Il n'y a pas d'évolution possible dans le bizutage. Les formes peuvent changer, le fond ne change pas. L'intention repose sur une fiction qu'on pose comme une réalité : «Parce qu'elle est individualiste, la nature humaine est mauvaise et il faut la changer.» Idéologiquement, les bizuteurs «modernes» sont les continuateurs fidèles et zélés de leurs aînés.

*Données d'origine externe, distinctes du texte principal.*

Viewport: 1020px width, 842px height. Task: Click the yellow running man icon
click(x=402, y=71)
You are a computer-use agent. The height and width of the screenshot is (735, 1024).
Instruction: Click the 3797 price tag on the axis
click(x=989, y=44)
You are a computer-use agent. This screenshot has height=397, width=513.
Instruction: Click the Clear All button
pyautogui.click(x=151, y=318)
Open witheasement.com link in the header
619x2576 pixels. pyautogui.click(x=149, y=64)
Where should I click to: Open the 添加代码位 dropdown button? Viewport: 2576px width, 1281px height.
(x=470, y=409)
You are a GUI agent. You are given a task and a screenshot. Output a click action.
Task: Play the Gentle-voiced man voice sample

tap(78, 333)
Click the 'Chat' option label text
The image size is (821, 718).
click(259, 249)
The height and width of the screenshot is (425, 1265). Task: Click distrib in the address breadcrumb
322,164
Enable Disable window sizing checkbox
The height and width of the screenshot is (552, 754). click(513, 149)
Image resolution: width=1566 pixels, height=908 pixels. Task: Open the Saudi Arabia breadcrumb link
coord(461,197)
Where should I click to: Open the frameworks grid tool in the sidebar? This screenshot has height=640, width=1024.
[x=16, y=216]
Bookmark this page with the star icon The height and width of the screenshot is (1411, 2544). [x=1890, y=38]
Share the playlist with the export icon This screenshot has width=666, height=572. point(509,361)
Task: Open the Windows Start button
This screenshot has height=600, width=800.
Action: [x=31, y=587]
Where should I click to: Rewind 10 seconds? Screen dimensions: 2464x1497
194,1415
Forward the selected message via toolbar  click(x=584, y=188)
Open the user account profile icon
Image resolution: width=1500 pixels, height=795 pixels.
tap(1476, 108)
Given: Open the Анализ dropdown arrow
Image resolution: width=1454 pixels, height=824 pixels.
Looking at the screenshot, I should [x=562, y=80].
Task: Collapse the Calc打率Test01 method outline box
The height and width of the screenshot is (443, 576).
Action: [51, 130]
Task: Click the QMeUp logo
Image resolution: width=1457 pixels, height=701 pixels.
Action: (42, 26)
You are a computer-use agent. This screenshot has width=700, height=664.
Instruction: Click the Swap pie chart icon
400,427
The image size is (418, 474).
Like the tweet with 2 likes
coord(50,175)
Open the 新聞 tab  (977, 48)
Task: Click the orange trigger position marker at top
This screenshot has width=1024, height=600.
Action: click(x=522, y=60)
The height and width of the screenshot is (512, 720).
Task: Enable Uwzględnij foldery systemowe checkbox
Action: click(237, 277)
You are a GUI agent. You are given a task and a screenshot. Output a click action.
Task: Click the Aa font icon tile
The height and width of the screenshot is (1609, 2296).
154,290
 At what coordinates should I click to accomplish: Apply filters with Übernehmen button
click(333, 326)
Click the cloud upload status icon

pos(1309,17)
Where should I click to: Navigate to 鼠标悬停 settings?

Avec le bizutage, le sens de l'autre, l'obéissance et la discipline sont définis comme le résultat de la soumission à la force. Le bizutage et l'intégration forcée sont la marque de l'échec d'un projet pédagogique humaniste reposant sur la conscience des personnes. L'école n'est qu'une machine à distribuer du savoir et se montre incapable d'intégrer ses élèves dans un large projet de société. Dans ce qui n'est plus qu'un désert, qu'on le nomme comme on veut, le bizutage est le point d'ancrage de la pensée totalitaire.